• [Passage to read]
This was a very interesting look at how, while no choice is definitely bad, too much choice can almost as detrimental to our psychological well-being. Schwartz examines the differences between maximizers, who attempt to get the absolute best of everything, and satisficers, who are willing to settle for good enough. Good enough could very well be high quality, but satisficers are all right with the idea that there may still be something out there that is even better. Maximizers are bothered by this, and have difficulty making choices, since there are always more options available that might be better.

I tend to fall on the satificer end of the scale for most things, but there are some exceptions. I have a hard time picking a meal in a restaurant, for instance, because I can’t decide which one will be the best experience. This book was an interesting look at how unlimited choice can make us less happy with what we have, and I picked up some good tips for being satisfied with my life, even though the tips themselves weren’t anything I hadn’t heard before. Having more of an explanation behind them makes it easier to apply these ideas to my life.

• [Information supplied]
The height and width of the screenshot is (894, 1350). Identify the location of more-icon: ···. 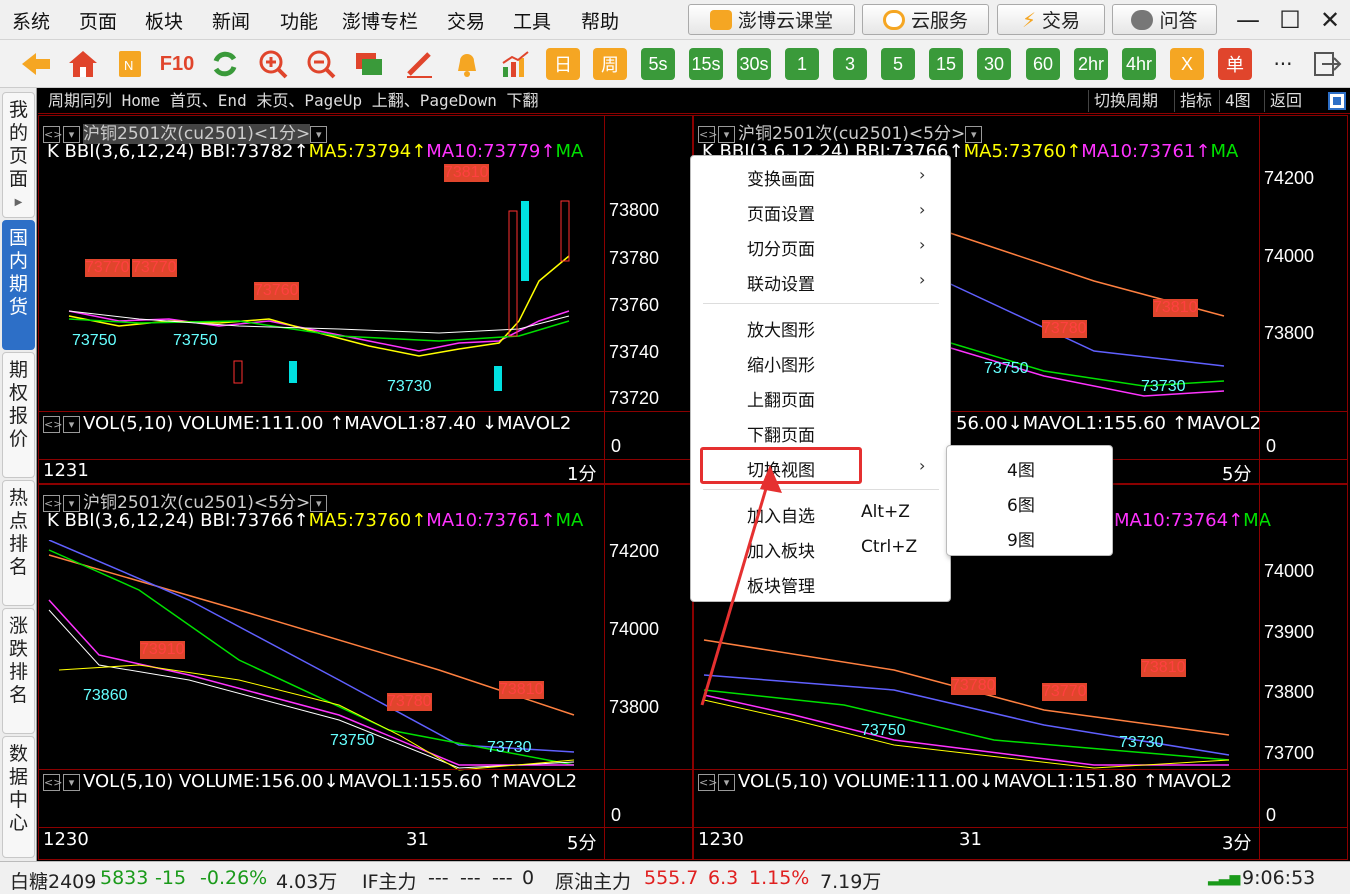
(1283, 64).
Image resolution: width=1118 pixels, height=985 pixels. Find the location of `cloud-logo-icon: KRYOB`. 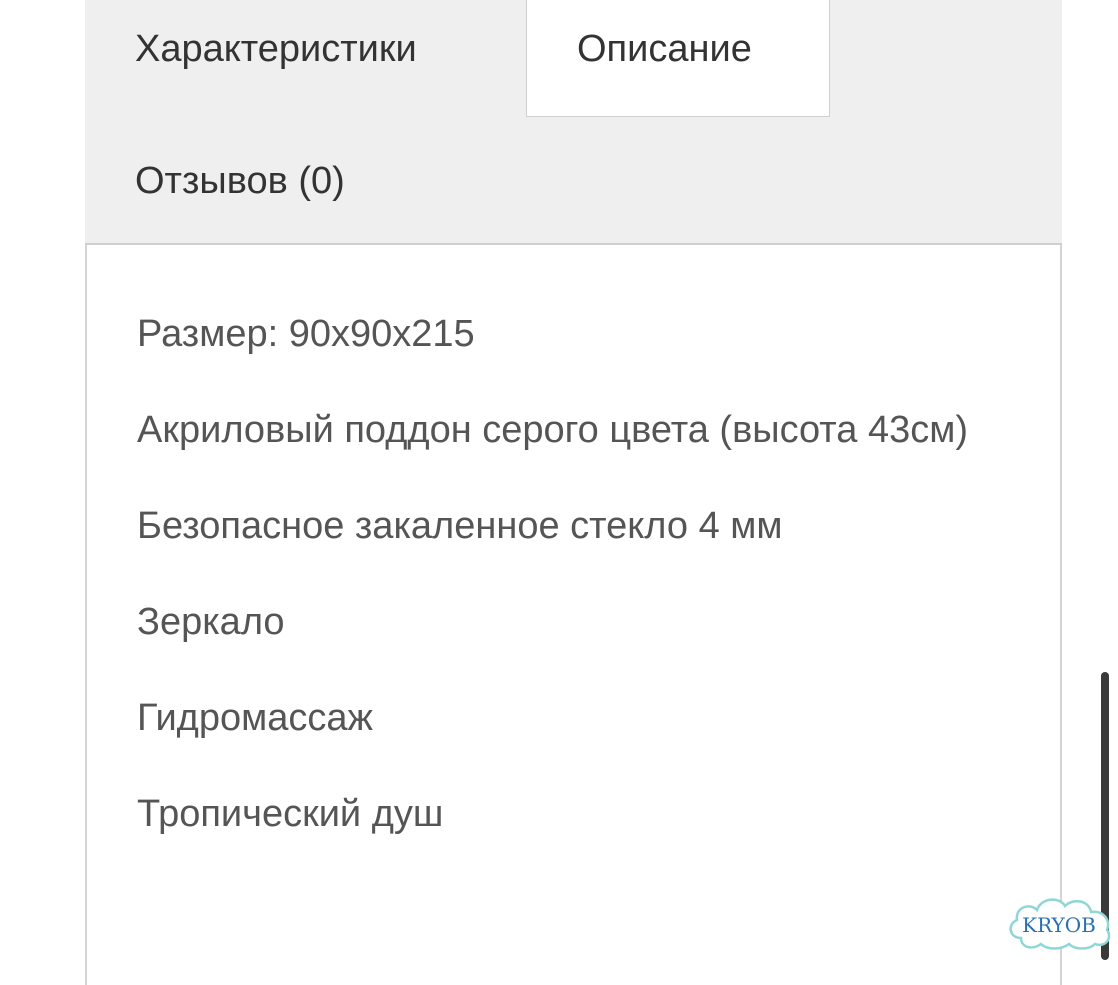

• [Questions on the material]
**A)** Answer these questions using the passage on choice.
(i) What name is given to people who try to get the absolute best of everything?
(ii) What are satisficers willing to settle for?
(iii) What does the writer find hard to pick in a restaurant?
**B)** Write out the passage on choice from "This was a very" up to and including "might be better.".
The data has no connection to the passage on choice.

• [Task-by-task solutions]
**A)**
(i) Maximizers
(ii) Good enough
(iii) A meal

**B)**
This was a very interesting look at how, while no choice is definitely bad, too much choice can almost as detrimental to our psychological well-being. Schwartz examines the differences between maximizers, who attempt to get the absolute best of everything, and satisficers, who are willing to settle for good enough. Good enough could very well be high quality, but satisficers are all right with the idea that there may still be something out there that is even better. Maximizers are bothered by this, and have difficulty making choices, since there are always more options available that might be better.